A significant concern power grid operators and regulators have with the power grid’s two-way nature is its reliability and traceability. A significant benefit of, say, nuclear or fossil power is its imminence ability to make large amounts of power consistently. While the power generated by fossil fuels and nuclear fission might not be ‘clean’ in the environmental sense, the consistency of availability allows it to provide reliable, clean power (clean meaning consistent voltage and frequency). Is it not tracking? What happens when the sun goes down at a solar energy facility? What if the wind does not blow at a wind farm? Simple: No generation. Direct connection of these types of produces can place power grids at risk of not making enough at the right time = brownout or blackout. Battey storage banks, as noted before, are a great DX option that builds in feasibility. By leveraging blockchain and distributed ledger technologies, consumers and traders can track their power supplies or establish tamper-proof means of clean trading energy. Many blockchain use cases surrounding smart grid tech dive deeper into the world of energy finance and trading (simply google blockchain ppa). At the most basic level, blockchain and DLT’s provide transparency and efficiency via verifiable transactions for both producers and consumers.

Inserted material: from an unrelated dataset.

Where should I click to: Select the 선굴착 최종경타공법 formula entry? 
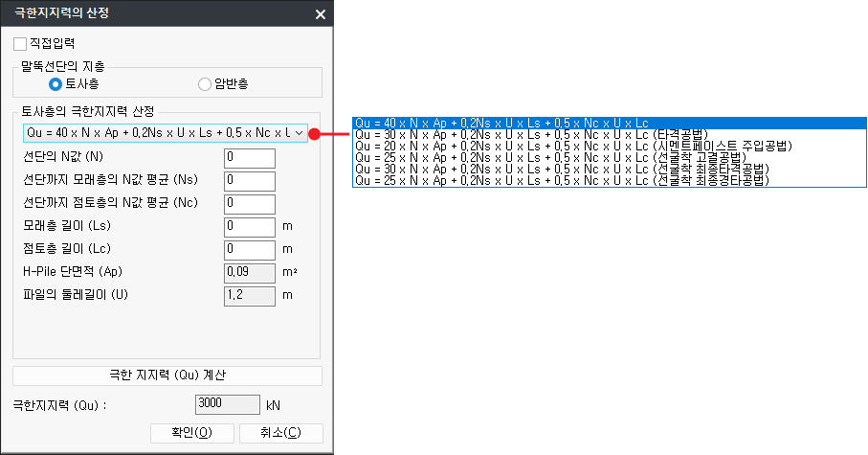(559, 180)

Smart meters. Most homes built into the early 2000s had mechanical meters that measured the watts (power) a residence or building would consume. Each month a utility worker would check the meter in order to generate a bill. Smart meters accomplish this process and then some. Their ability to track other relevant data about consumption in real-time allows an end to estimated bills. There are other benefits to smart meters as it pertains to power generation and distribution that are a bit more complex. Concerns are surrounding smart meters due to the wireless means of connectivity to providers that could leave them open to cybersecurity issues and concerns surrounding the privacy breaches due to the real-time granularity of consumption they can provide.
Automation and Intelligent Modeling
Technology like digital twins and neural networks help unlock operation efficiencies that service providers would never have achieved simply through human-operated power-control stations. Neural networks can forecast demand and map interconnections and power phasing for renewable energy sources. Neural networks have been entirely helpful in forecasting the output of solar and wind farms by taking a multitude of variables into account. Many of these advancements have transformed fossil reliant power grids into cleaner, more efficient producers and renewable energy producers into more reliable and feasible supplies to the power grid
Personally, as a once engineer, I am fascinated by all that surrounds smart grids. I am keen to see how consumer demand for clean, renewable energy helps shape space. With most modern technology that involves ever-growing connectivity levels via IoT there will inevitably be concerns about privacy and cyber vulnerability. However, in our precious power grid, I hope that the need to be environmental stewards and the necessity to lower our impact on the planet will outweigh some of the troughs of disillusionment surrounding the smart grid digital transformation.